2004: The Swiss flashed his biceps by winning three major tournaments, including the Australian Open, Wimbledon, and the U.S. Open. Mats Wilander had last accomplished this feat in 1988. He also made history by being the first player to win his first four Grand Slam finals in the Open Era.

2005: After failing to make it past the semifinals in the first two major tournaments of the year, defended his Wimbledon and U.S. Open championships. All four Grand Slam finals were reached in 2006, and among the 12 championships and 92-5 win-loss record were victories in Australia, Wimbledon, and the United States. third year in a row at the top of the ATP rankings.

Roger Federer
Federer beat Gonzalez 7-6, 6-4, 6-4 and won Australian Open

2007: Won at Melbourne Park, Wimbledon, and Flushing Meadows to become the first player in history to advance to back-to-back Grand Slam finals.
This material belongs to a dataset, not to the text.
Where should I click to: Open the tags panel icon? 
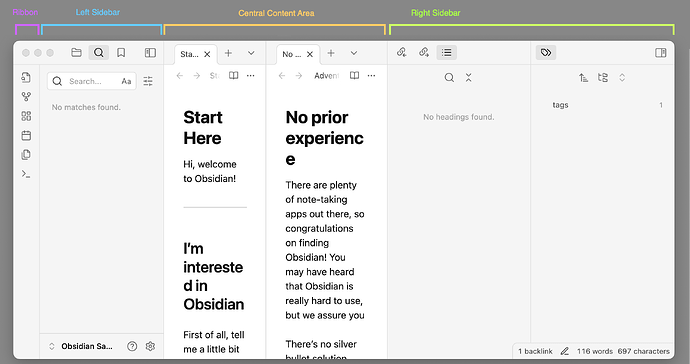[x=546, y=53]
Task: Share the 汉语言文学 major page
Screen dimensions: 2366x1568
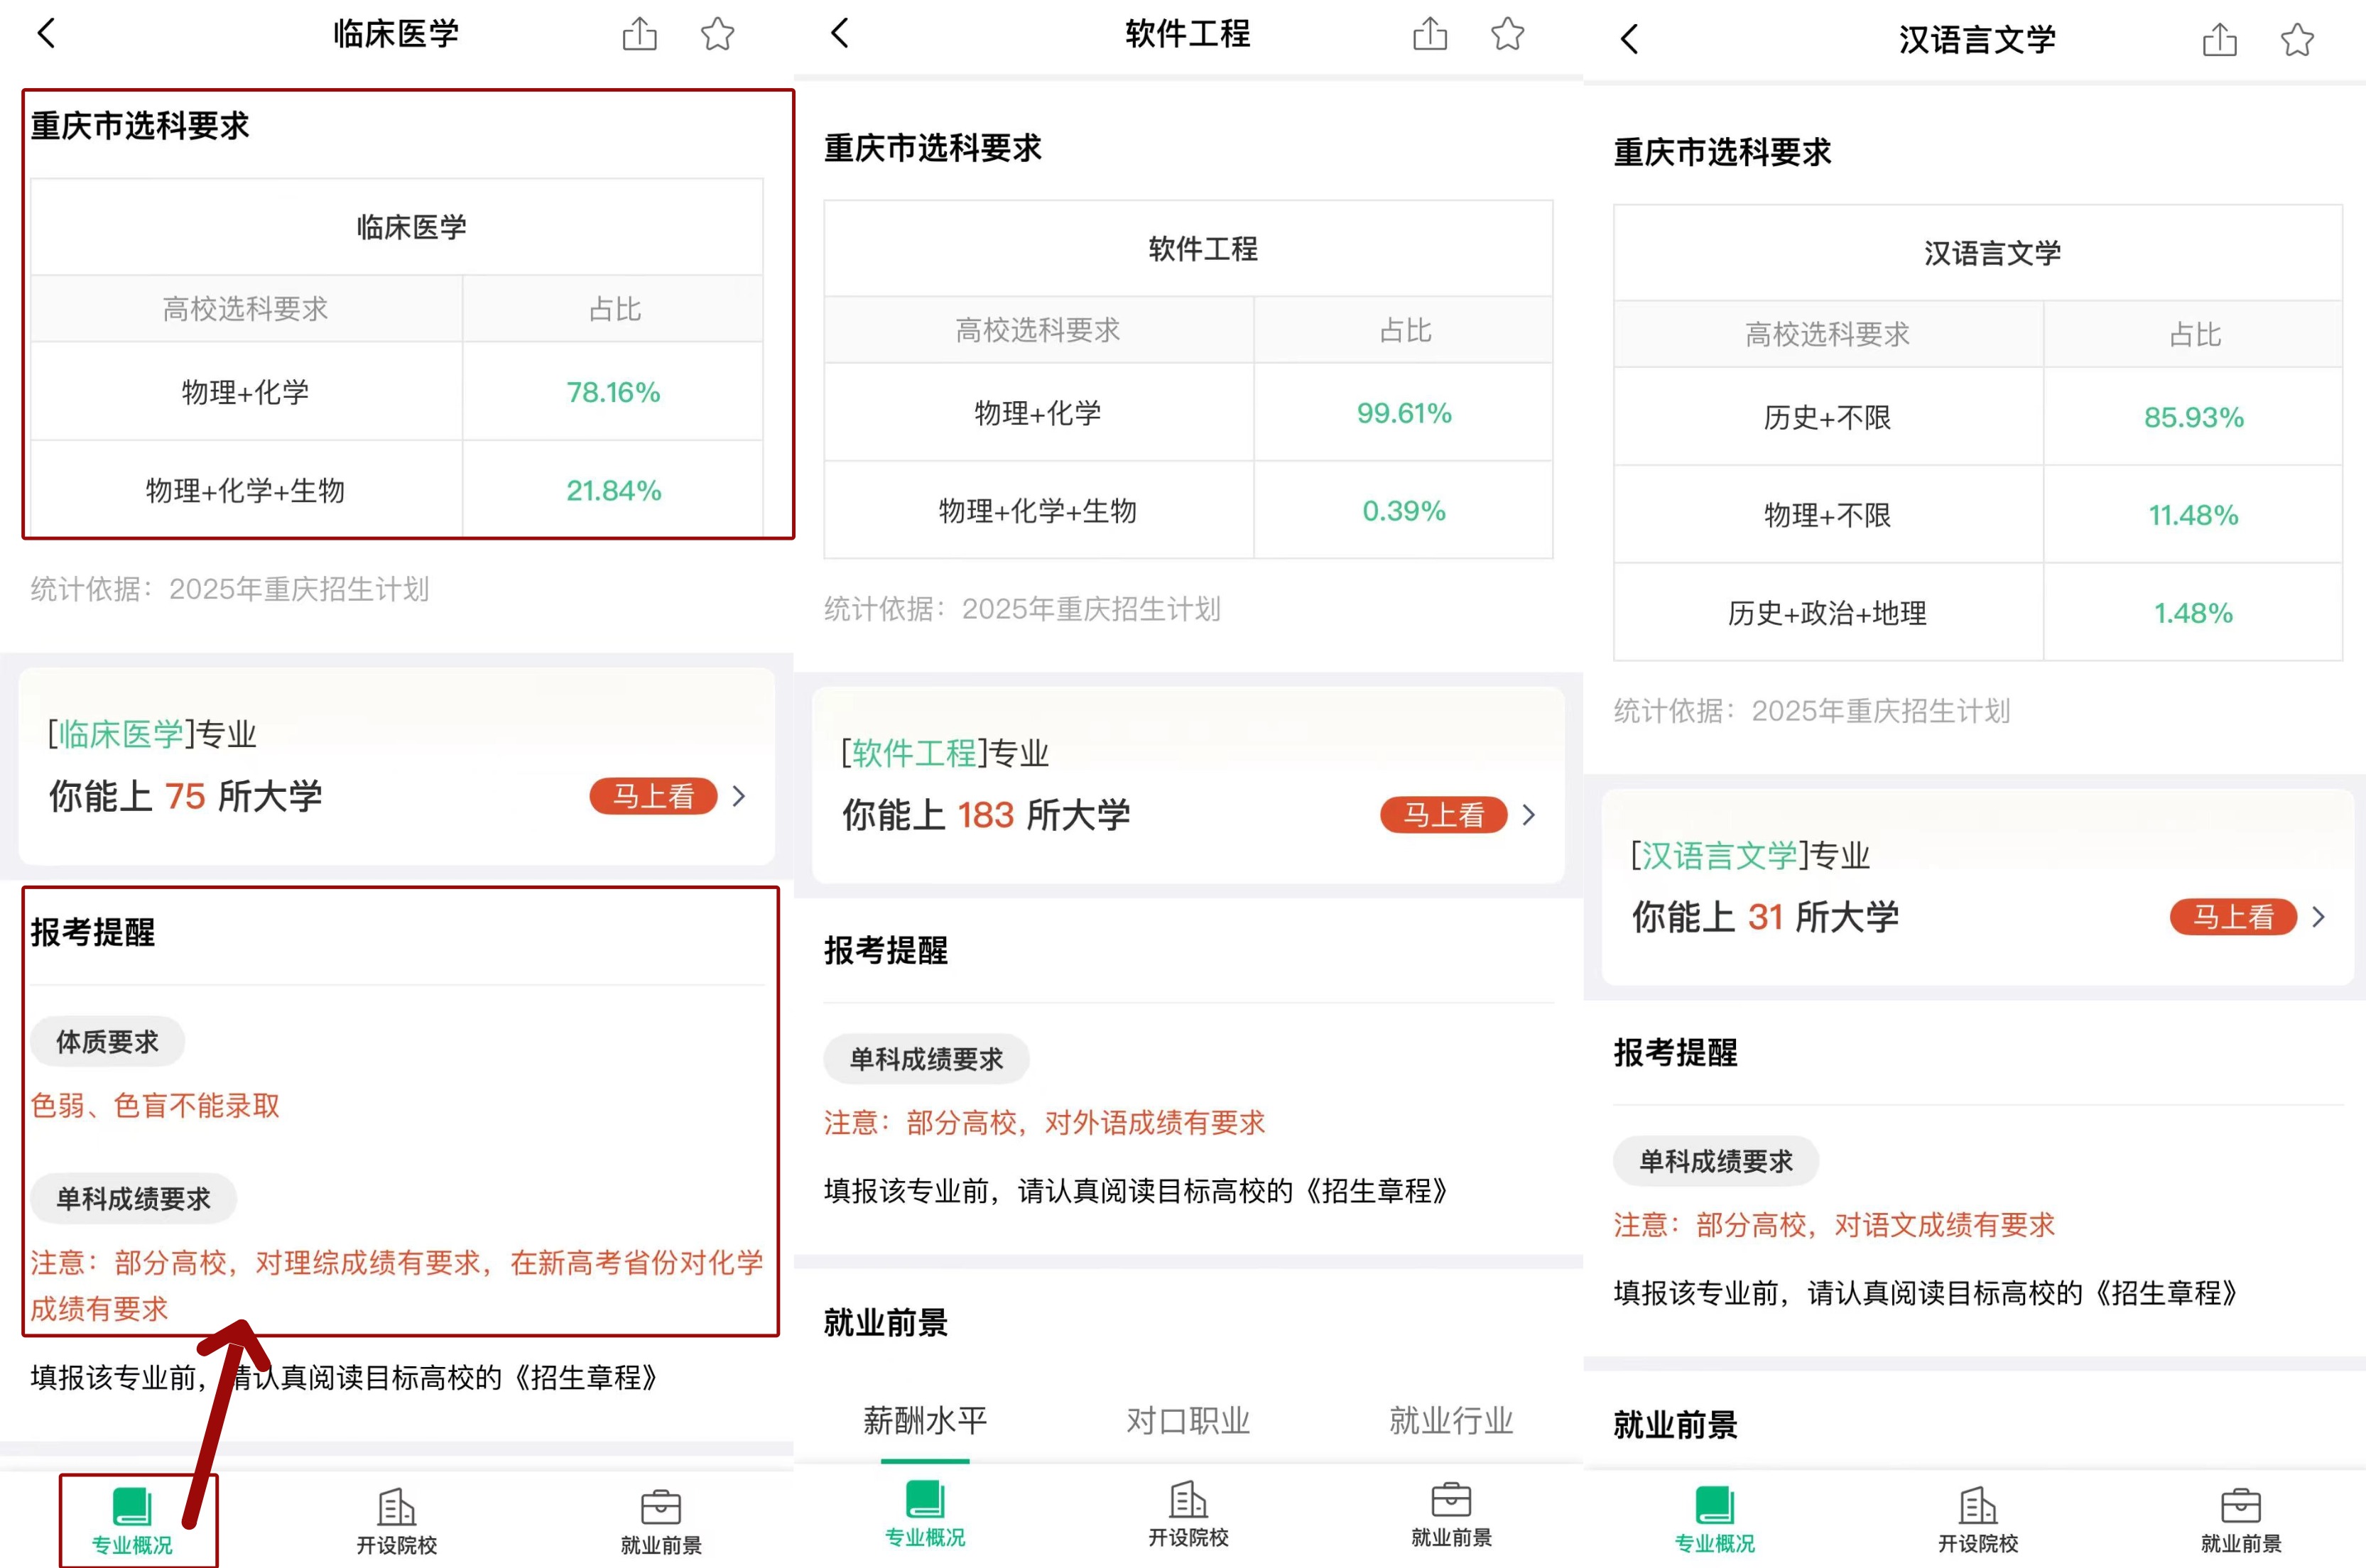Action: click(x=2219, y=40)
2008: In a season marred by sickness and injuries, he won the U.S. Open, extending his streak of six years in a row with at least one Grand Slam victory. teamed up with Stan Wawrinka to win the Olympic men’s doubles gold medal in the Beijing Games.

In 2009, after his fierce opponent Rafa Nadal’s 31-match winning run at Roland Garros came to an end in the fourth round, he won his sole French Open title. In Wimbledon, he won his 15th major, breaking Sampras’ previous record.

2010: The year began with a fourth Australian Open victory before a dry stretch on the major stage.

2012: Beat Andy Murray to win the silver medal in men’s singles at the London Olympics while simultaneously winning a record-extending 17th major at Wimbledon.

He struggled with a back ailment in 2013 and didn’t add to his total of Grand Slams until 2017.

2017: Won the Australian Open after a six-month injury layoff, becoming the oldest player to win a Grand Slam at age 35 since Australia’s Ken Rosewall, who triumphed at Melbourne Park in 1972 at the age of 37. defeated Marin Cilic in the Wimbledon final to become the first man to win the tournament eight times.

2018: After Serena Williams, Margaret Court, and Steffi Graf, he became the fourth player reach 20 or more major singles championships by winning his sixth Australian Open. With this victory, he was able to tie Rod Laver’s mark of four major victories before turning 30.

Federer declared his retirement from playing tennis in 2022 following recent knee surgery.